Another rule is Regulation S-K, which mandates disclosure of
material risks related to climate change as a narrative when they cannot be quantified. That could
happen when a company’s analysis of such risks “may not yet have reached the level of
sophistication or certainty that would allow or require disclosure of climate risk as a specific
amount or even a range of amounts on the balance sheet.”

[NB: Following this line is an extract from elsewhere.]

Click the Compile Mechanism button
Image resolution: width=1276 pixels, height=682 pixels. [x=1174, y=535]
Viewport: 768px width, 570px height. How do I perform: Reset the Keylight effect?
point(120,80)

If a company’s market value
risks being undermined by climate change litigation or by its failure to incorporate climate change
considerations into its business activities, it would have to disclose the information under
Regulation S-K, the petition claims.
Another relevant SEC regulation is the “Management’s
Discussion and Analysis of Financial Conditions and Results of Operations (MD&A),” which mandates
disclosure of “known trends, uncertainties or other factors” that could have a material impact on a
“company’s liquidity, capital resources, revenues and results of operations.” One such “known
trend” is climate change regulation, which is stepping up on all levels, from states to regions to
the international sphere.
The petition places accurate and comprehensive reporting on
climate change impacts squarely within the fiduciary responsibility of public corporations. As has
been reported earlier in SocialFunds.com, most boards of directors limit their understanding of
this responsibility to quarterly profits. But climate change encompasses all time lines, from
impacts already occurring to those that extend over the medium and long term.

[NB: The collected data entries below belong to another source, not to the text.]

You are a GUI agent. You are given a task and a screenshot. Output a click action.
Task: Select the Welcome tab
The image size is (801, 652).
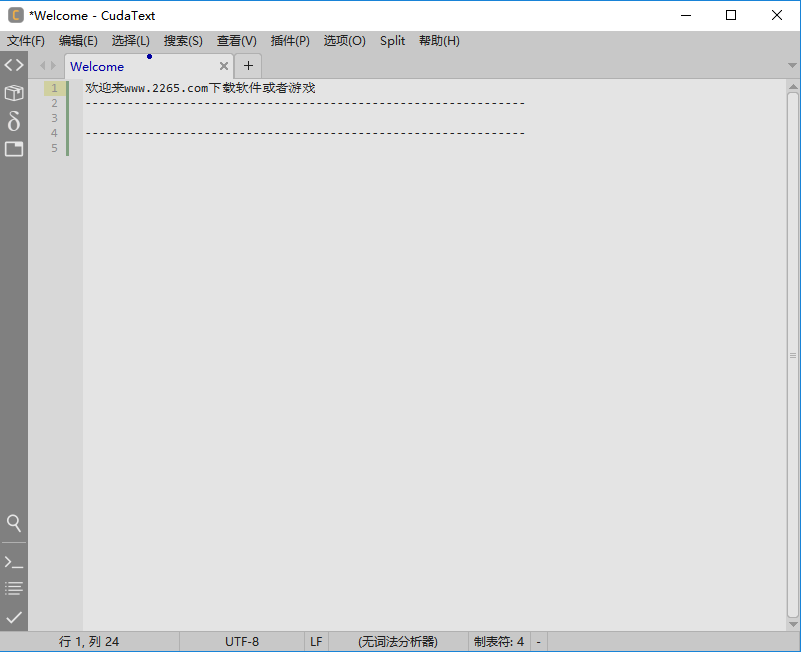pos(97,66)
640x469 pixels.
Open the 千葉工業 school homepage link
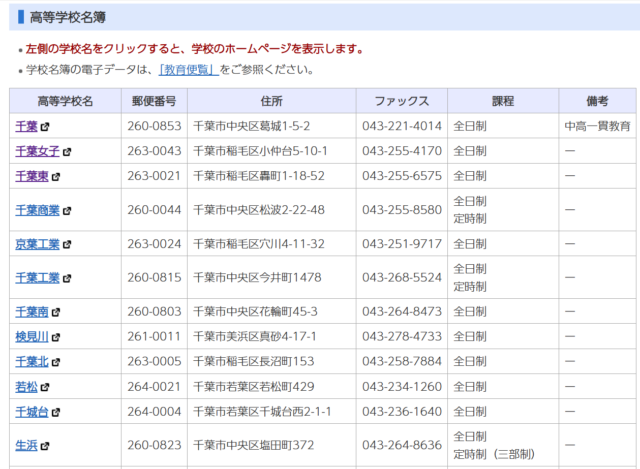point(37,278)
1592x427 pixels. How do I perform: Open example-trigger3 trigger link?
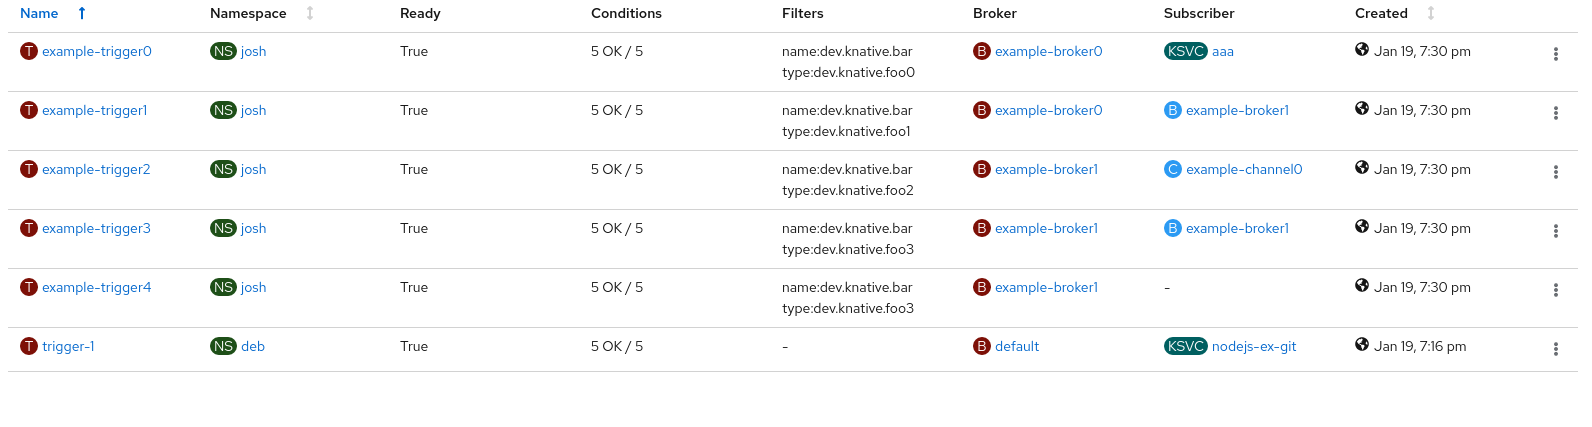96,228

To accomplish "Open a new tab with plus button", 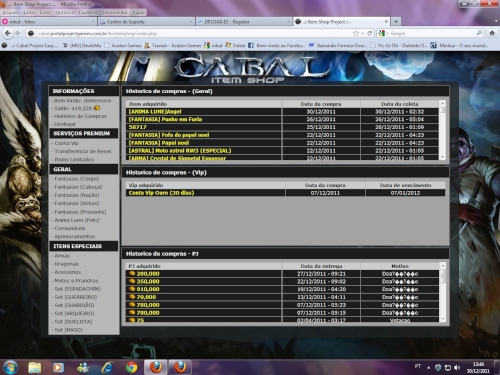I will 396,22.
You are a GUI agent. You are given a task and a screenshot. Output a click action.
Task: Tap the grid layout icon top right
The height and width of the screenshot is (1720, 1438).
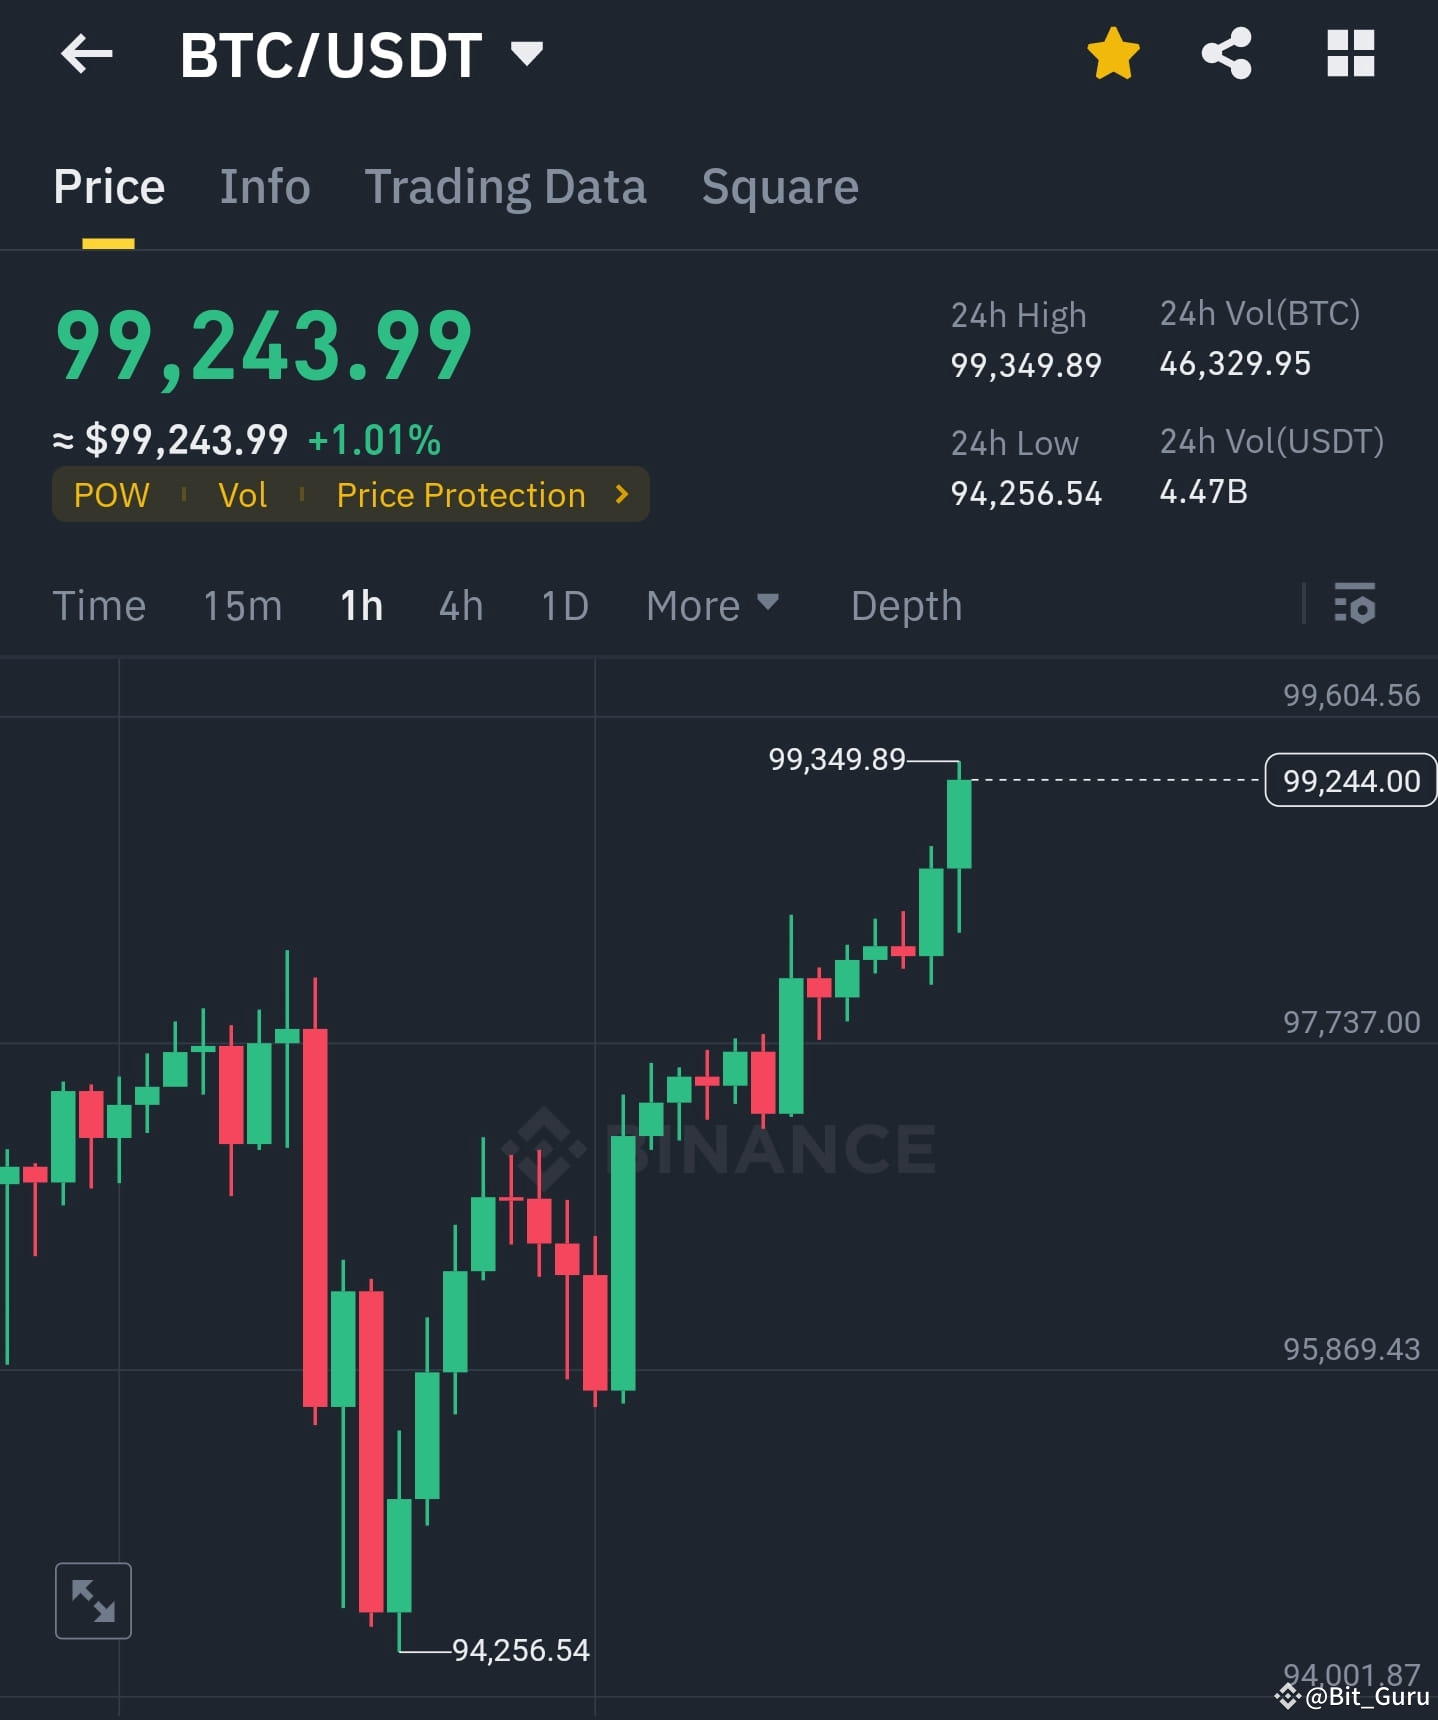1350,55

World Fund understands this. “We joined the other petitioners because we believe that there is
ample evidence that climate change will have pervasive impacts on the future financial performance
of enterprises, industries, sectors, and markets, and that investors and asset managers need
information on what those effects are in order to manage portfolios and assets prudently,” Julie
Gorte, Pax World’s Senior Vice President of Sustainable Investing told SocialFunds.com.
For the petitioners, fiduciary and social responsibilities go hand-in-hand. For
environmentalists, like petitioners Friends of the Earth or Environmental Defense, the reporting
requirement is a way to trigger corporations’ interest in climate change and thereby spur change
upstream. Shareholders, such as state pension fund managers and investment groups, will have better
information to make downstream decisions about investments from both a financial and social angle.
Finally, provided with a consistent set of questions from the SEC, corporate boards will be
motivated to strategize about minimizing climate change-driven risks and maximizing opportunities.